The game, as I quickly found out, was not over. Chris Carter led the ninth with a walk. Kirk Nieuwenhuis then also walked on five pitches. With runners on second and first with no one out, the Brewers showed some signs of life. But, Colin Walsh and Jonathan Lucroy both struck out looking dwindling the Brewers chances of making a comeback. The red-hot Aaron Hill, however, also worked a pinch-hit walk, loading the bases and chasing Ramos out of the game.
Jon Mattingly brought in reliever Bryan Morris to get the final out of the game and the save. The interesting part is that Morris had never gotten a save in his major league career. Domingo Santana was then brought in as a pinch hitter. It was his first bit of action since his shoulder started bothering him. Santana though didn’t have to swing the bat, in fact, he didn’t. He took the first strike looking and then took four straight balls, walking and driving in the Brewers first run of the game. At this point, six players came to the plate in the inning and none of them put the ball in play.
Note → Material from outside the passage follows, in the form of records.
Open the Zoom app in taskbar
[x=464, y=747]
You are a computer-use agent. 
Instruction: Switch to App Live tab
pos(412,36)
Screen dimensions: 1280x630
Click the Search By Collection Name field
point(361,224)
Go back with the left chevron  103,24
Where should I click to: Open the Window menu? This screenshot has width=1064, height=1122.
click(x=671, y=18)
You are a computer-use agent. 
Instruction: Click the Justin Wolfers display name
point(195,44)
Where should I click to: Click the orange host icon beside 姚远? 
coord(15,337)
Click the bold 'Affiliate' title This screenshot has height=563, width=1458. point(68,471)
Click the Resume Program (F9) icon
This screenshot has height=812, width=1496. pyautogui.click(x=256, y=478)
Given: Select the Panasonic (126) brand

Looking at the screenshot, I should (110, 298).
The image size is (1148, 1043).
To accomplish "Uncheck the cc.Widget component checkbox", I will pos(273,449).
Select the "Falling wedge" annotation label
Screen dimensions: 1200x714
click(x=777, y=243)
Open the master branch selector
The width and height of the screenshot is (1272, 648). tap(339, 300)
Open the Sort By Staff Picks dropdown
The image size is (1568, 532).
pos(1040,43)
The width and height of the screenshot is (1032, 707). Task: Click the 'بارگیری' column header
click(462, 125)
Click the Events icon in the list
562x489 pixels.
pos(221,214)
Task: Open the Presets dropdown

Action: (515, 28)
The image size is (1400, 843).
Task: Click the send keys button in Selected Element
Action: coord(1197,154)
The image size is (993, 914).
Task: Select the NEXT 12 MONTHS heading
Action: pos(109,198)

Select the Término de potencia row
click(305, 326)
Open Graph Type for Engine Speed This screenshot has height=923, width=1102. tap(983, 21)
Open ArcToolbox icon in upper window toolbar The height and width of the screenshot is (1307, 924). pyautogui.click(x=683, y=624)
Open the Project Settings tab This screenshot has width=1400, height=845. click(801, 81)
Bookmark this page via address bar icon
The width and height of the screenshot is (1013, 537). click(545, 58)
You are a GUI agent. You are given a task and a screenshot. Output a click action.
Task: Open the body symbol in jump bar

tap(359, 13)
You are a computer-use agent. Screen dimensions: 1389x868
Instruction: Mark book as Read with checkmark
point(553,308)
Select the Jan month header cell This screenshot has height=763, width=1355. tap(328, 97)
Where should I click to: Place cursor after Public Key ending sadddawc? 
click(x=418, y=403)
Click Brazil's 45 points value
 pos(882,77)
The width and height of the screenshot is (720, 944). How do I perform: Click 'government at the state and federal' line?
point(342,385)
Jonathan Villar was the next batter. He took the first ball and strike and swung and missed at the second one. The count was 1-2, the Brewers were facing their final strike of the game and Villar couldn’t do anything with the last pitch but swing and miss, ending the game.
The Brewers are in action again tomorrow. Zach Davis who has gotten off to a very slow start, with a 6.98 ERA will look to turn things around tomorrow against the Marlins.
The Brewers will be facing Adam Conley, who lest we forget, only two starts ago carried a no-hitter into the seventh inning, and one controversially taken out of the game with only one out left in the frame. The Brewers will need to have more success this time if they want to have a chance to win.